Ok. I call the insurance company main number and explain. Meanwhile I am documenting each call in my patient’s chart. The insurance company explains that the patient is in a Union and the Union has it’s own prescription program which has NOTHING TO DO WITH THE INSURANCE COMPANY. I insist that as the patient’s insurance company, they must help. They give me the number of the Union headquarters and put me on hold to transfer me. We wait five minutes. Then we hang up.

I call the Union. I reach a person. I explain that my patient needs prior authorization and we can’t reach the Rx company and we called the insurance company. The Union person kicks it upstairs and swears someone will call me. Tomorrow.

I apologize to my patient for the continued delay. I document in the chart: billing by time one hour face to face counseling and coordination of care making SIX PHONE CALLS TO TRY TO GET PRIOR AUTHORIZATION AND UNABLE TO. I express frustration in my note. I hope the company reviews the clinic note regarding the high bill, because I would be very happy to think that the insurance company might get upset at the Rx company for costing them money.

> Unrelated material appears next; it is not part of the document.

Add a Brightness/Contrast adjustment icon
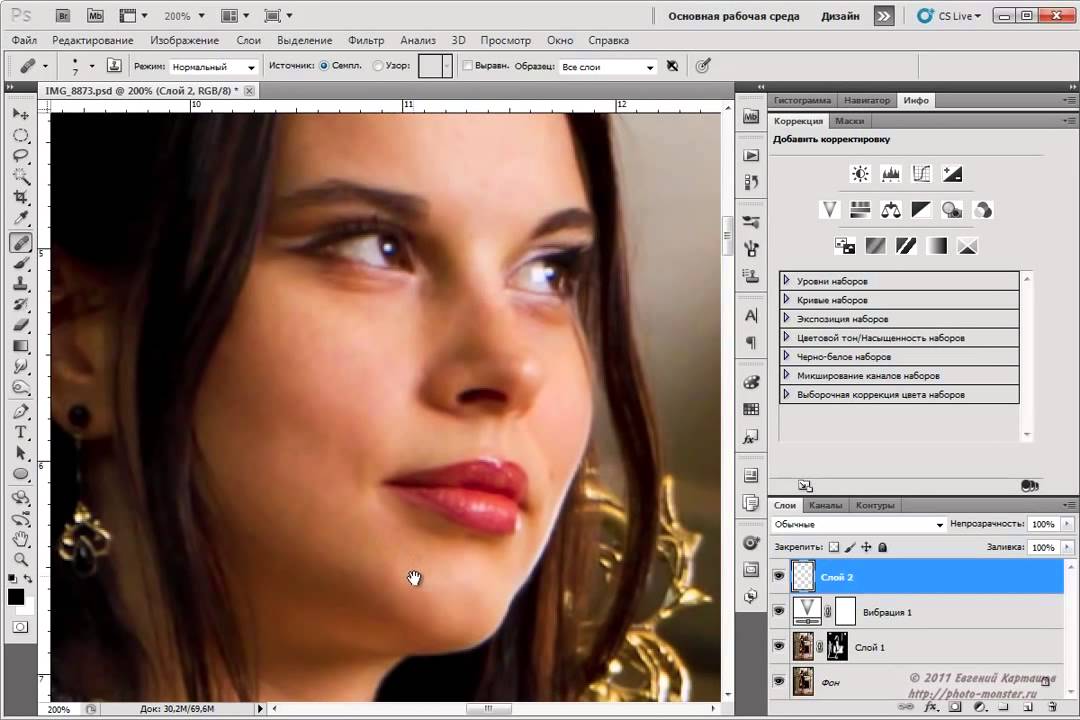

This is fraud. This costs United States citizens $82,000.00 per provider per year to have people sitting on the phone, on the computer, trying to get prior authorization approval from the insurance companies. The contract that I sign with an insurance corporation to be a “preferred provider” basically says that the insurance company can change their policy whenever they want. There are 500 plus insurance policies. Do you think you could keep up with every policy’s changing rules? I can’t. Nor can my patients. It is in the interest of the insurance corporation to make it difficult and incomprehensible.

I am told that Donald Trump knows how to run a business. I think he does, by US corporate standards, which means that the business is dishonest. I am not in the land of the free and the brave and the independent. I am in the land of corporate dishonesty and lies and I am angry.

I like my patients and I like medicine. But I hate United States business practice: rob from the poor and the sick to enrich the rich.